Can you reproduce each of the following entries word for word, without changing anything?

(Entries drawn from a collection)
------------------------------
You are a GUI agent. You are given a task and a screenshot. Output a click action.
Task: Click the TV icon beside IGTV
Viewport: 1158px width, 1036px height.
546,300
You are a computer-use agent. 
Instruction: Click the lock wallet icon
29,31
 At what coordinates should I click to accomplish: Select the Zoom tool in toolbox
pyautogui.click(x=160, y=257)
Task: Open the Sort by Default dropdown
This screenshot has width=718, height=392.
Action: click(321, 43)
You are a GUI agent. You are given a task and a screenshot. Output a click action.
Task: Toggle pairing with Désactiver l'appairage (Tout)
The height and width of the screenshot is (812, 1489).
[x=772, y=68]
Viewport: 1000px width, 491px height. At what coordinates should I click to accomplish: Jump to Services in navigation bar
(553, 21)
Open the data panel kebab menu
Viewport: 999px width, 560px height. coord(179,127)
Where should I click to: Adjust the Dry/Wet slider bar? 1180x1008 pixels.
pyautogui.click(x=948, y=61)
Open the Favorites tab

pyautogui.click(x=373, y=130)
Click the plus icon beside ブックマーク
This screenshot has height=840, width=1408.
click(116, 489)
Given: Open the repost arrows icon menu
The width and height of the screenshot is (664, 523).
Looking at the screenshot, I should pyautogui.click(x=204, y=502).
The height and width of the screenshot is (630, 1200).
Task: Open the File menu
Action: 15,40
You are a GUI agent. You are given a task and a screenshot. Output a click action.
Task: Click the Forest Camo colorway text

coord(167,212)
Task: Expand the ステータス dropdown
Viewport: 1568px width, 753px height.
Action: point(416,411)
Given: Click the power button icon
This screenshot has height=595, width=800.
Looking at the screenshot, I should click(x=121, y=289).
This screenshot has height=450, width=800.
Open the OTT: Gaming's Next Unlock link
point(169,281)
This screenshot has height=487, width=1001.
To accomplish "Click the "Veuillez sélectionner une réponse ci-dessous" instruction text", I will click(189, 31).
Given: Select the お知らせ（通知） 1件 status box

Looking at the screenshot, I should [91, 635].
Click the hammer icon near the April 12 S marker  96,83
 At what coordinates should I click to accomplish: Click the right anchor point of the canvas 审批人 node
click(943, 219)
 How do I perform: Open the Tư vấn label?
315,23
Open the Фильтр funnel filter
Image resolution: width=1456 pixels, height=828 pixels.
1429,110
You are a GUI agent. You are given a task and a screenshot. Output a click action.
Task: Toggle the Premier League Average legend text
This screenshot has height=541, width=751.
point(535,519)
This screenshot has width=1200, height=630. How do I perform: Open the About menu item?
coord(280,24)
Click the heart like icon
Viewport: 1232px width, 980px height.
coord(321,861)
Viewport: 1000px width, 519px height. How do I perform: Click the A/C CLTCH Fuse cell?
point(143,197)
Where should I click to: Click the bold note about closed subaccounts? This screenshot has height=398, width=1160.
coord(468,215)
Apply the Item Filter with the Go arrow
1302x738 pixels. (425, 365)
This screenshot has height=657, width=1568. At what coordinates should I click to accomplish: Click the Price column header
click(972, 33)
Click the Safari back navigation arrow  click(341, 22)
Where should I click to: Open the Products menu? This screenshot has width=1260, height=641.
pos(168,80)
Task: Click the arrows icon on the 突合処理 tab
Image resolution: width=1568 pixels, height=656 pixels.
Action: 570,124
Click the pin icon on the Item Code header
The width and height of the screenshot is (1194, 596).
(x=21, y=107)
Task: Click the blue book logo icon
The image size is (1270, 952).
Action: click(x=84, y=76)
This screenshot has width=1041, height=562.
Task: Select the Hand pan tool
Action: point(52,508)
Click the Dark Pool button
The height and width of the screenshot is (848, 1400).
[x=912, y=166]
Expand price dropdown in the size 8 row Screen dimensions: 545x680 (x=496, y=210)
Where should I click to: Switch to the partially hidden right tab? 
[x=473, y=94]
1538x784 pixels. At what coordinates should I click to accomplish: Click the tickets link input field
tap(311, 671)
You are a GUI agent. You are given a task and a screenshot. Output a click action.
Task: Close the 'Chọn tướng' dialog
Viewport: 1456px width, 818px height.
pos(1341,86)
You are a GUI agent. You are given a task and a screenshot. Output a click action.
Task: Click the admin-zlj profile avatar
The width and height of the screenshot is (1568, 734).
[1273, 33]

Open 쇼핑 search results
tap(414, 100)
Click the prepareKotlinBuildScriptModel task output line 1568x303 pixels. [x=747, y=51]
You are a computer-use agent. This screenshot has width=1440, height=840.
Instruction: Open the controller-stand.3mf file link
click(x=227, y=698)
------------------------------
◆ Correct answer:
You are a GUI agent. You are given a task and a screenshot. Output a click action.
Task: Click the TV icon beside IGTV
Viewport: 1158px width, 1036px height.
546,300
You are a computer-use agent. 
Instruction: Click the lock wallet icon
29,31
 At what coordinates should I click to accomplish: Select the Zoom tool in toolbox
pyautogui.click(x=160, y=257)
Task: Open the Sort by Default dropdown
This screenshot has width=718, height=392.
Action: click(321, 43)
You are a GUI agent. You are given a task and a screenshot. Output a click action.
Task: Toggle pairing with Désactiver l'appairage (Tout)
The height and width of the screenshot is (812, 1489).
[x=772, y=68]
Viewport: 1000px width, 491px height. At what coordinates should I click to accomplish: Jump to Services in navigation bar
(553, 21)
Open the data panel kebab menu
Viewport: 999px width, 560px height. coord(179,127)
Where should I click to: Adjust the Dry/Wet slider bar? 1180x1008 pixels.
pyautogui.click(x=948, y=61)
Open the Favorites tab

pyautogui.click(x=373, y=130)
Click the plus icon beside ブックマーク
This screenshot has height=840, width=1408.
click(116, 489)
Given: Open the repost arrows icon menu
The width and height of the screenshot is (664, 523).
Looking at the screenshot, I should pyautogui.click(x=204, y=502).
The height and width of the screenshot is (630, 1200).
Task: Open the File menu
Action: 15,40
You are a GUI agent. You are given a task and a screenshot. Output a click action.
Task: Click the Forest Camo colorway text

coord(167,212)
Task: Expand the ステータス dropdown
Viewport: 1568px width, 753px height.
Action: point(416,411)
Given: Click the power button icon
This screenshot has height=595, width=800.
Looking at the screenshot, I should click(x=121, y=289).
This screenshot has height=450, width=800.
Open the OTT: Gaming's Next Unlock link
point(169,281)
This screenshot has height=487, width=1001.
To accomplish "Click the "Veuillez sélectionner une réponse ci-dessous" instruction text", I will click(189, 31).
Given: Select the お知らせ（通知） 1件 status box

Looking at the screenshot, I should [91, 635].
Click the hammer icon near the April 12 S marker  96,83
 At what coordinates should I click to accomplish: Click the right anchor point of the canvas 审批人 node
click(943, 219)
 How do I perform: Open the Tư vấn label?
315,23
Open the Фильтр funnel filter
Image resolution: width=1456 pixels, height=828 pixels.
1429,110
You are a GUI agent. You are given a task and a screenshot. Output a click action.
Task: Toggle the Premier League Average legend text
This screenshot has height=541, width=751.
point(535,519)
This screenshot has width=1200, height=630. How do I perform: Open the About menu item?
coord(280,24)
Click the heart like icon
Viewport: 1232px width, 980px height.
coord(321,861)
Viewport: 1000px width, 519px height. How do I perform: Click the A/C CLTCH Fuse cell?
point(143,197)
Where should I click to: Click the bold note about closed subaccounts? This screenshot has height=398, width=1160.
coord(468,215)
Apply the Item Filter with the Go arrow
1302x738 pixels. (425, 365)
This screenshot has height=657, width=1568. At what coordinates should I click to accomplish: Click the Price column header
click(972, 33)
Click the Safari back navigation arrow  click(341, 22)
Where should I click to: Open the Products menu? This screenshot has width=1260, height=641.
pos(168,80)
Task: Click the arrows icon on the 突合処理 tab
Image resolution: width=1568 pixels, height=656 pixels.
Action: 570,124
Click the pin icon on the Item Code header
The width and height of the screenshot is (1194, 596).
(x=21, y=107)
Task: Click the blue book logo icon
The image size is (1270, 952).
Action: click(x=84, y=76)
This screenshot has width=1041, height=562.
Task: Select the Hand pan tool
Action: point(52,508)
Click the Dark Pool button
The height and width of the screenshot is (848, 1400).
[x=912, y=166]
Expand price dropdown in the size 8 row Screen dimensions: 545x680 (x=496, y=210)
Where should I click to: Switch to the partially hidden right tab? 
[x=473, y=94]
1538x784 pixels. At what coordinates should I click to accomplish: Click the tickets link input field
tap(311, 671)
You are a GUI agent. You are given a task and a screenshot. Output a click action.
Task: Close the 'Chọn tướng' dialog
Viewport: 1456px width, 818px height.
pos(1341,86)
You are a GUI agent. You are given a task and a screenshot. Output a click action.
Task: Click the admin-zlj profile avatar
The width and height of the screenshot is (1568, 734).
[1273, 33]

Open 쇼핑 search results
tap(414, 100)
Click the prepareKotlinBuildScriptModel task output line 1568x303 pixels. [x=747, y=51]
You are a computer-use agent. This screenshot has width=1440, height=840.
Instruction: Open the controller-stand.3mf file link
click(x=227, y=698)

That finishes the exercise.